In her first solo exhibition in New York, Orsina Sforza focuses on the detritus of urban spaces, observing the decay and transformation of discarded objects and the ensuing ambiguity of their identities.

In 2002, while walking through the Roman neighborhood of Testaccio, Sforza came upon a makeshift garbage dump which had been taken over by a number of homeless people. As she descended towards the adjacent embankment of the Tiber, she observed how, at high tide, the river's waters invaded areas of the dump and rearranged its contents. Fascinated by what she had seen and eager to explore the revelations of this chance discovery, she returned repeatedly to the site, taking photographs of agglomerations that attracted her, as well as details (though the series has little in common with photorealism; the motif, and not the photograph being her subject).

In the paintings the viewer can distinguish chains, garden hoses, a hydrant, and a shoe amidst the dense overgrowth of branches, leaves and rags. Other objects seem to have relinquished all traces of their actual identity. In some cases, time and circumstance conspire to imbue them with a new, albeit fictitious, appearance: a folded and yellowed newspaper metamorphoses into a cornstalk, a green hose slithers, snake-like, into the recesses of a white cloth.
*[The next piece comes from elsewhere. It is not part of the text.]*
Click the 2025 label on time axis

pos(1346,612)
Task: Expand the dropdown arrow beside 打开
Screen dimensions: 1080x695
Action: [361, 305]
Orsina Sforza is probing the boundaries of dream and reality. Beyond their striking color and astonishing wealth of pictorial incidents, the canvases make us cognizant of the ambiguities of vision and the precariousness of existence.

Orsina Sforza exhibits in Rome—where she lives and works—and in Milan, Bolzano, and London, and is also noted for her set designs for the Teatro Communale of Florence.